=== Data listing ===

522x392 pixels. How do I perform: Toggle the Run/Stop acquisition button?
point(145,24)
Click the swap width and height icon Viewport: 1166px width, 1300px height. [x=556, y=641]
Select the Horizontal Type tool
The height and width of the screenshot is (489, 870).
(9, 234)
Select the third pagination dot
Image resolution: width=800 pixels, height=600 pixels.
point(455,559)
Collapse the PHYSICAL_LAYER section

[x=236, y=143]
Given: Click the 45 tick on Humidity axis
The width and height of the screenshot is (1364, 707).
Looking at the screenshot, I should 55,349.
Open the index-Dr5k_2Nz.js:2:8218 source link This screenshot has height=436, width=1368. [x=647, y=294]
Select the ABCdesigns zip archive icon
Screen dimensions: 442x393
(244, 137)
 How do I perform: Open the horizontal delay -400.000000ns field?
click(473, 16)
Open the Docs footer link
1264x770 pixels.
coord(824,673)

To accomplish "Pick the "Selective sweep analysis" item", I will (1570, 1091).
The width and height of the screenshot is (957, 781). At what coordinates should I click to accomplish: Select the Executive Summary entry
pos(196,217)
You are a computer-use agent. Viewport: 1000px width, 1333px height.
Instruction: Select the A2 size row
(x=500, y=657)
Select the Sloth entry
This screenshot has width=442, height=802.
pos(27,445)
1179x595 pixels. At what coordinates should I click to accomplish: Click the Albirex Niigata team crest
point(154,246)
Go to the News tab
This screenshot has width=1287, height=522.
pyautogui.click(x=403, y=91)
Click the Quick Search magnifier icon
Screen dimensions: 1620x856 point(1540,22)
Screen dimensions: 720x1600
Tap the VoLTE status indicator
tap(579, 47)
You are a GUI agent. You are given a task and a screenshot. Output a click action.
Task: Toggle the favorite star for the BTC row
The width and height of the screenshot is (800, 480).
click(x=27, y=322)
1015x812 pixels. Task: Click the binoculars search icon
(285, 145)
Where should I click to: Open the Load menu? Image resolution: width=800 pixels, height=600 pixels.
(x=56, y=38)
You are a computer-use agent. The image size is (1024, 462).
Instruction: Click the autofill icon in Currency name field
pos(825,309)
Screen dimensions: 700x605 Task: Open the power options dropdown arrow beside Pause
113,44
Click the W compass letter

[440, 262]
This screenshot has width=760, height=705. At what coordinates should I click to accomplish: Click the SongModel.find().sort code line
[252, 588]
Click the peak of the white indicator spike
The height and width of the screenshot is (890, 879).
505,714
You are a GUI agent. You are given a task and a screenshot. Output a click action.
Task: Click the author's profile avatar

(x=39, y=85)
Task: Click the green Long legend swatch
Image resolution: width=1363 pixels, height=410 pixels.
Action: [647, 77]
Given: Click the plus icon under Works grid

===

◆ Brief ◆
Extract the lines above from the one containing "The height and width of the screenshot is (890, 879)." to the last line, both included, exactly as written.

◆ Solved exercise ◆
The height and width of the screenshot is (890, 879).
505,714
You are a GUI agent. You are given a task and a screenshot. Output a click action.
Task: Click the author's profile avatar

(x=39, y=85)
Task: Click the green Long legend swatch
Image resolution: width=1363 pixels, height=410 pixels.
Action: [647, 77]
Given: Click the plus icon under Works grid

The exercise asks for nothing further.